>> Start Text section

Travel Cost Comparison Hong Kong vs. Japan

Hong Kong or Japan: which country is more expensive?

This comparison of travel costs between Japan and Hong Kong examines average prices across multiple categories. Please visit each country's individual budget page for more detailed information.

  • Hong Kong Prices
    Japan Prices
  • Average Daily Cost Per person, per day
    Hong Kong $144
    Japan $116
  • Accommodation Hotel or hostel for one person
    Hong Kong $62
    Japan $53
  • Food Meals for one day
    Hong Kong $26
    Japan $27
  • Water Bottled water for one day
    Hong Kong $1.49
    Japan $1.30
  • Local Transportation Taxis, local buses, subway, etc.
    Hong Kong $6.74
    Japan $19
  • Entertainment Entrance tickets, shows, etc.
    Hong Kong $72
    Japan $14
  • Alcohol Drinks for one day
    Hong Kong $21
    Japan $15
Should you visit Hong Kong or Japan?
Hong Kong and Japan are both known for their high-tech, business oriented cultures. Hong Kong is more expensive, mainly because Japan is larger and has more opportunities for travelers to find less expensive destinations within the country.

Hong Kong is an interesting mix of old and new. While it has its own government, it is also looked over by the mainland Chinese government. This means that, as far as tourism goes, you can visit China while not really visiting China. So, Hong Kong is a good opportunity to experience the Chinese culture mixed in with a high-tech, modern city full of culture and history. And to add to that, many people visit Hong Kong just for the food alone!

>> End Text section
>> Start Excerpted records

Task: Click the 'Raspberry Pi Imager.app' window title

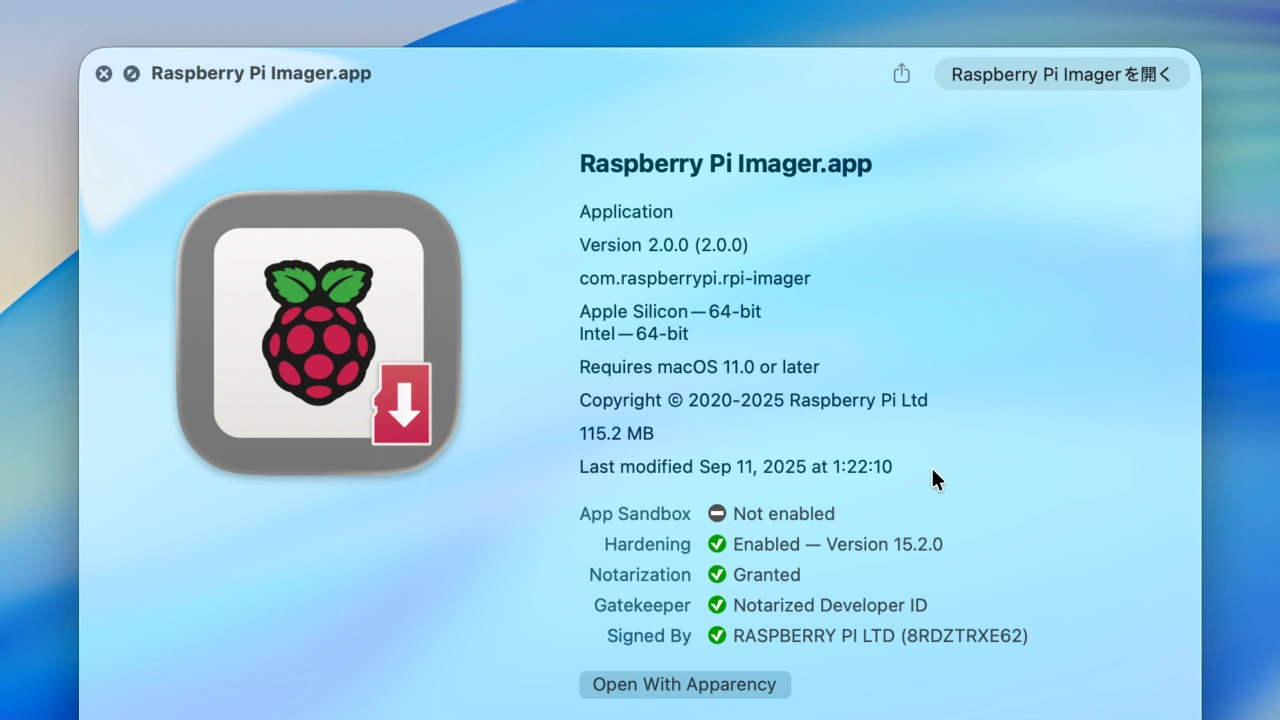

>> End Excerpted records
>> Start Excerpted records

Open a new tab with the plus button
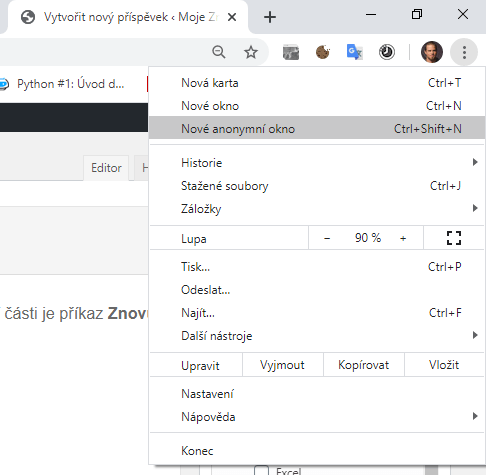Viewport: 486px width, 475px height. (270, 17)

>> End Excerpted records

Short task: Can you write out the Hong Kong and Japan travel cost comparison word for word, from "Hong Kong and" up to and including "within the country."?

Solution for this task:
Hong Kong and Japan are both known for their high-tech, business oriented cultures. Hong Kong is more expensive, mainly because Japan is larger and has more opportunities for travelers to find less expensive destinations within the country.